Mike tyson was born in 1966. The first Super Bowl, officially known as the AFL-NFL World Championship Game, was played on January 15, 1967.
Now ask your self what great american heavyweight have we had who was born 20 years after 1967? That would be 1987 thats around my generation. We have none. Between that generation gap when the NFL became a sporting god in America we haven't produced one legit American heavyweight great. Thats a fact.
You brought up Tyson being born in 1966, and the first Super Bowl being in 1967...as if that marks the beginning of the end. But Tyson came up in the 80s. The NFL had already exploded by then. And still, you then had Holyfield, Bowe, Moorer, and others. So the timeline doesn’t fully hold up.
So, if i follow this type of reasoning...You’re saying there's been no great American heavyweight born after 1987 because of football’s rise in the U.S. But boxing’s decline in American heavyweight dominance doesn’t line up that cleanly with the NFL’s growth. That’s kind of like saying, “Once smartphones got popular, we stopped getting great rock bands.” Sure, both happened, but that doesn’t mean one caused the other. In other words, that timeline skips over too many other forces at play, especially one massive change: the world showed up.
Outside competition...
Your reasoning sounds like coping imo.
It’s like saying, “There haven’t been any dominant American sprinters since Michael Johnson because basketball became more popular.”

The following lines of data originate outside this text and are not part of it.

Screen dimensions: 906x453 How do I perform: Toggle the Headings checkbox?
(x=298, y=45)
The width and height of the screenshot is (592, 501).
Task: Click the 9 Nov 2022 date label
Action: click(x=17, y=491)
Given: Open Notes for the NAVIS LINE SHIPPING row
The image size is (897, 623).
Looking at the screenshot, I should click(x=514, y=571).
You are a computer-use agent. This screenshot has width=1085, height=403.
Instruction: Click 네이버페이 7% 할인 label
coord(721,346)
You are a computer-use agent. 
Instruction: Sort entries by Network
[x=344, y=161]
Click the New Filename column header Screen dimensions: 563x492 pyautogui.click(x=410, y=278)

But then you look and see that Usain Bolt, from Jamaica, literally redefined the sport. It’s not that Americans suddenly got slower, it’s that someone else got better. The competition evolved.
Same thing in boxing.
In the past, the U.S. had a near-monopoly on heavyweight boxing simply because half the planet wasn’t allowed to compete professionally.
(Soviet Union, Cuba, and the Eastern Bloc had world-class fighters who couldn’t go pro. They had to stay in the amateurs or defect.)

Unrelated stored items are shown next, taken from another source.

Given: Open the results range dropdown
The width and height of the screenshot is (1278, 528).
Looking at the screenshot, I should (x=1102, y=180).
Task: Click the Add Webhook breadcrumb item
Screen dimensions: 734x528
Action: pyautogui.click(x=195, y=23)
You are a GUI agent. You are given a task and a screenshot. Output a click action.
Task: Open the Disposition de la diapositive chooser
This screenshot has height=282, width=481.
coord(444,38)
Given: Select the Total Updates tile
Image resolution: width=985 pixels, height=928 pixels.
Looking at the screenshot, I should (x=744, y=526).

So when you look back and see American dominance in the 60s, 70s, and 80s, it’s not just about talent. It’s about who was allowed to compete.

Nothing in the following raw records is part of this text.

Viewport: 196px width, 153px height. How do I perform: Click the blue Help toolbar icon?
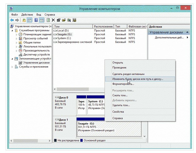point(36,20)
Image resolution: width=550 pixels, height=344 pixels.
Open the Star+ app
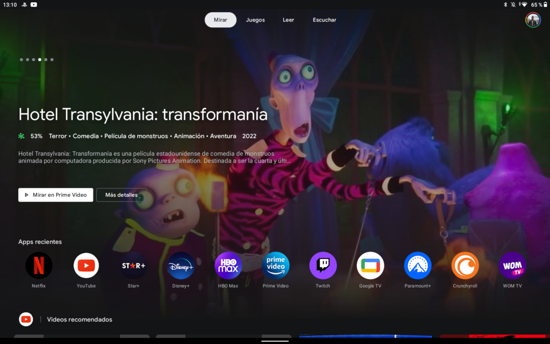point(133,266)
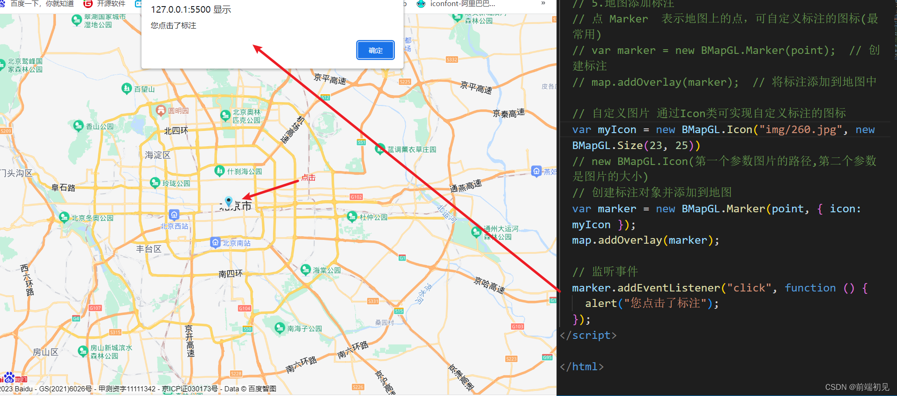Click the 南海子公园 park icon
Image resolution: width=897 pixels, height=396 pixels.
(x=280, y=328)
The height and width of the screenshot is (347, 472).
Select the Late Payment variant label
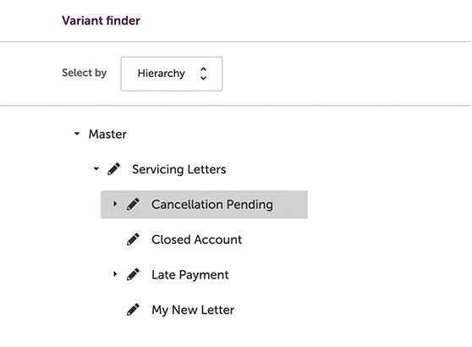tap(190, 275)
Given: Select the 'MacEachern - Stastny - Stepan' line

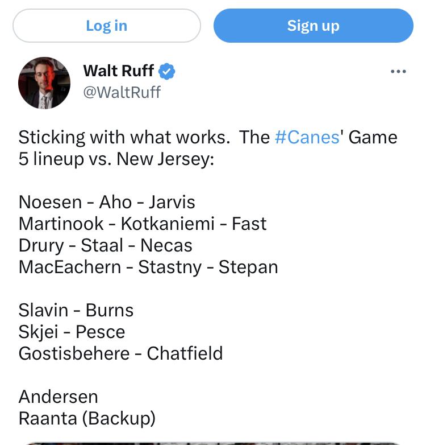Looking at the screenshot, I should tap(148, 267).
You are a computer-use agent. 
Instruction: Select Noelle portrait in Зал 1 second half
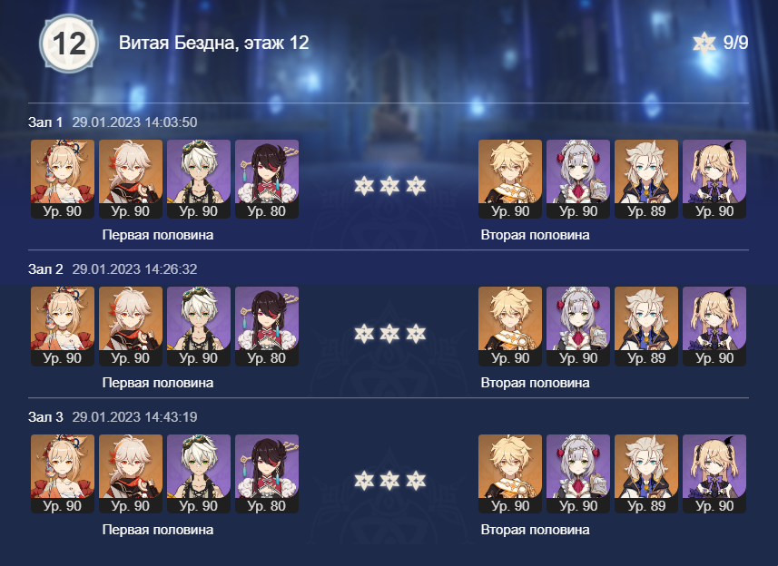point(578,179)
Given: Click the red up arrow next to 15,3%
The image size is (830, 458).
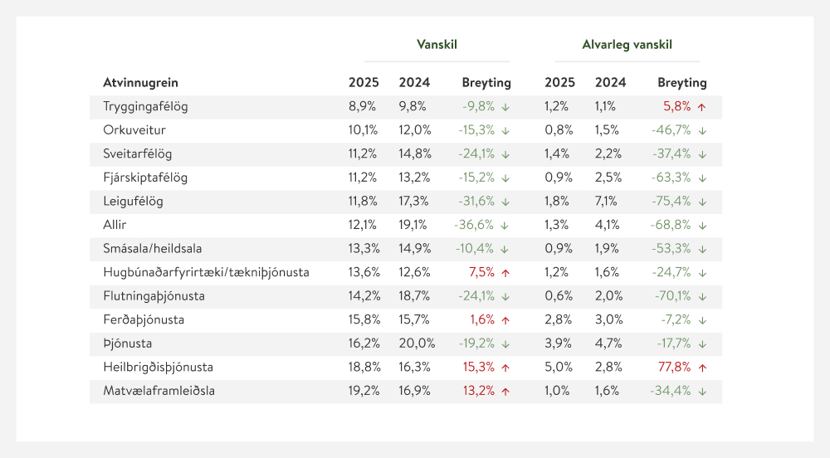Looking at the screenshot, I should [505, 367].
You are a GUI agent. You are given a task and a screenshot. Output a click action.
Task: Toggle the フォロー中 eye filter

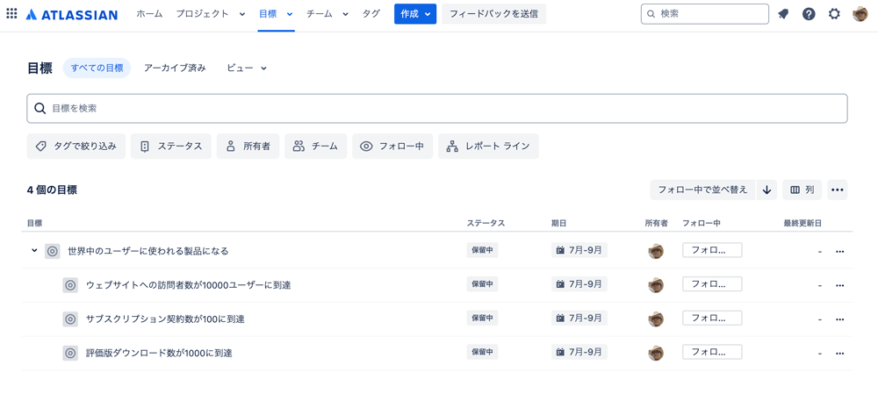392,146
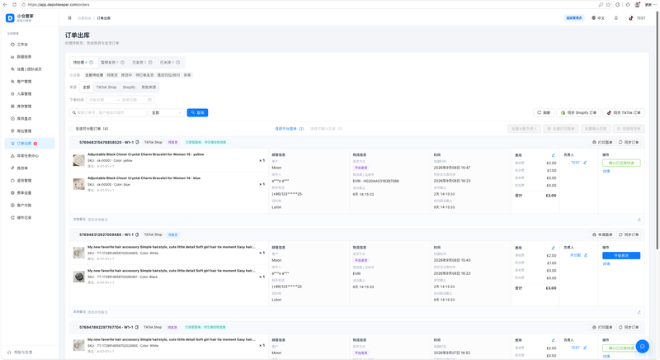Screen dimensions: 660x360
Task: Copy order number 576948315478858520-W1-1 with copy icon
Action: [x=137, y=142]
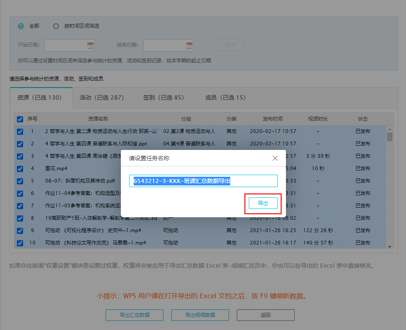The image size is (406, 330).
Task: Uncheck the 雪花.mp4 resource row
Action: click(19, 169)
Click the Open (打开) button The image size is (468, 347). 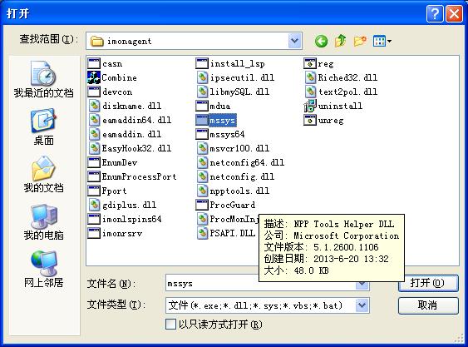[428, 283]
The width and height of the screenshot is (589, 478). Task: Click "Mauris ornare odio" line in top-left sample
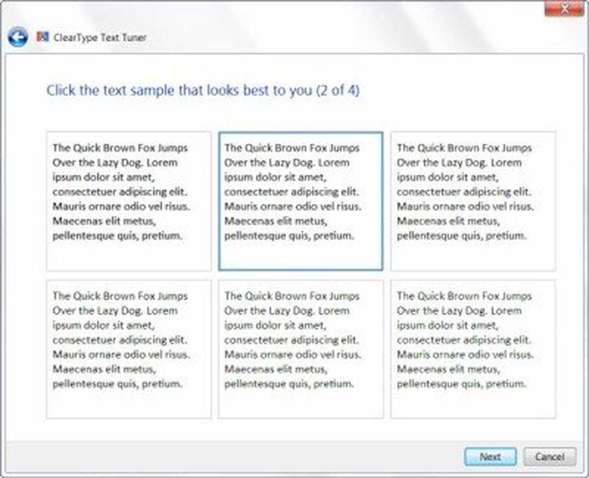click(x=121, y=206)
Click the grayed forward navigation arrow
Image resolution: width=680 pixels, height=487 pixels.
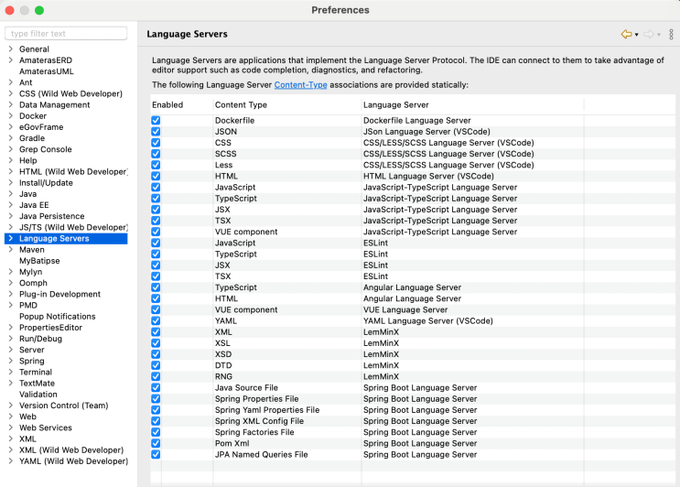tap(648, 34)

Yeah, culture shifted. Football is king in the U.S. But to say that’s the sole reason america hasn't produced a “great” heavyweight in a while...that’s like blaming the weather for a bad harvest when you never looked at the soil, the seeds, or who else planted in the same field.
America dominated when the competition was locked out. Now the world is in. That’s not decline, that’s globalization.
P.S.
You mentioned “my objective opinion.” Just to clarify... an opinion can be well-informed but if it’s an opinion, by definition, it’s not objective. That’s like saying “my personal fact.” Either it’s a fact that stands on its own, or it’s an opinion that reflects your perspective but it can’t be both.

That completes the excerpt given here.